The computer readable storage medium can be a tangible device that can retain and store instructions for use by an instruction execution device. The computer readable storage medium may be, for example, but is not limited to, an electronic storage device, a magnetic storage device, an optical storage device, an electromagnetic storage device, a semiconductor storage device, or any suitable combination of the foregoing. A non-exhaustive list of more specific examples of the computer readable storage medium includes the following: a portable computer diskette, a hard disk, a random access memory (RAM), a read-only memory (ROM), an erasable programmable read-only memory (EPROM or Flash memory), a static random access memory (SRAM), a portable compact disc read-only memory (CD-ROM), a digital versatile disk (DVD), a memory stick, a floppy disk, a mechanically encoded device such as punch-cards or raised structures in a groove having instructions recorded thereon, and any suitable combination of the foregoing. A computer readable storage medium, as used herein, is not to be construed as being transitory signals per se, such as radio waves or other freely propagating electromagnetic waves, electromagnetic waves propagating through a waveguide or other transmission media (e.g., light pulses passing through a fiber-optic cable), or electrical signals transmitted through a wire.
Computer readable program instructions described herein can be downloaded to respective computing/processing devices from a computer readable storage medium or to an external computer or external storage device via a network, for example, the Internet, a local area network, a wide area network and/or a wireless network. The network may comprise copper transmission cables, optical transmission fibers, wireless transmission, routers, firewalls, switches, gateway computers and/or edge servers. A network adapter card or network interface in each computing/processing device receives computer readable program instructions from the network and forwards the computer readable program instructions for storage in a computer readable storage medium within the respective computing/processing device.

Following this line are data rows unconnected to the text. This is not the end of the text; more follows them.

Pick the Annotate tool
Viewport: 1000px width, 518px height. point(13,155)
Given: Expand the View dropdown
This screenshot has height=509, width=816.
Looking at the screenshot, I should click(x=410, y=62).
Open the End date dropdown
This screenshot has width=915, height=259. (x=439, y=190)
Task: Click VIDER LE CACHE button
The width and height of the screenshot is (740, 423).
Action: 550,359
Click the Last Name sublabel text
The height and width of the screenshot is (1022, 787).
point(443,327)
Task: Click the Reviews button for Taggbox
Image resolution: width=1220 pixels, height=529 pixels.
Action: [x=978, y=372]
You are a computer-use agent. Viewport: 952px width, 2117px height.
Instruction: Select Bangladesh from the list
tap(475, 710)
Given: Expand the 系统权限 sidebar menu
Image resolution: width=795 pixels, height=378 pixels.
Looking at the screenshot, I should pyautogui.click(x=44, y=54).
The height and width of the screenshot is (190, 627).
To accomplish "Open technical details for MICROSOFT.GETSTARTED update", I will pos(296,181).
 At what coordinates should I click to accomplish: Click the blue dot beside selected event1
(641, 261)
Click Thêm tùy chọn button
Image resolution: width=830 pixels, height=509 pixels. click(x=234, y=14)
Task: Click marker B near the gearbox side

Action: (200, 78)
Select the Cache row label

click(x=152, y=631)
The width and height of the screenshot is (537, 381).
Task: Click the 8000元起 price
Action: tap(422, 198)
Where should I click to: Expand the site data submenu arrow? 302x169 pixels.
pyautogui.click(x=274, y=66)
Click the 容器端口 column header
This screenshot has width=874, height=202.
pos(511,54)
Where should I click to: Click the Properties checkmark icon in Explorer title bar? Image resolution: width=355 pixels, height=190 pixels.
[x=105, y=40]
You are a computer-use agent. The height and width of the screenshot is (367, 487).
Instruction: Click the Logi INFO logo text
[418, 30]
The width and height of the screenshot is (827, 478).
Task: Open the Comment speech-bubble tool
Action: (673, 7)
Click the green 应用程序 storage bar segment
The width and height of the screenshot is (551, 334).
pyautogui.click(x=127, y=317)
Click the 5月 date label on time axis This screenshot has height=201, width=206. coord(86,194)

Computer readable program instructions for carrying out operations of the present invention may be assembler instructions, instruction-set-architecture (ISA) instructions, machine instructions, machine dependent instructions, microcode, firmware instructions, state-setting data, or either source code or object code written in any combination of one or more programming languages, including an object oriented programming language such as Smalltalk, C++ or the like, and conventional procedural programming languages, such as the “C” programming language or similar programming languages. The computer readable program instructions may execute entirely on the user's computer, partly on the user's computer, as a stand-alone software package, partly on the user's computer and partly on a remote computer or entirely on the remote computer or server. In the latter scenario, the remote computer may be connected to the user's computer through any type of network, including a local area network (LAN) or a wide area network (WAN), or the connection may be made to an external computer (for example, through the Internet using an Internet Service Provider). In some embodiments, electronic circuitry including, for example, programmable logic circuitry, field-programmable gate arrays (FPGA), or programmable logic arrays (PLA) may execute the computer readable program instructions by utilizing state information of the computer readable program instructions to personalize the electronic circuitry, in order to perform aspects of the present invention.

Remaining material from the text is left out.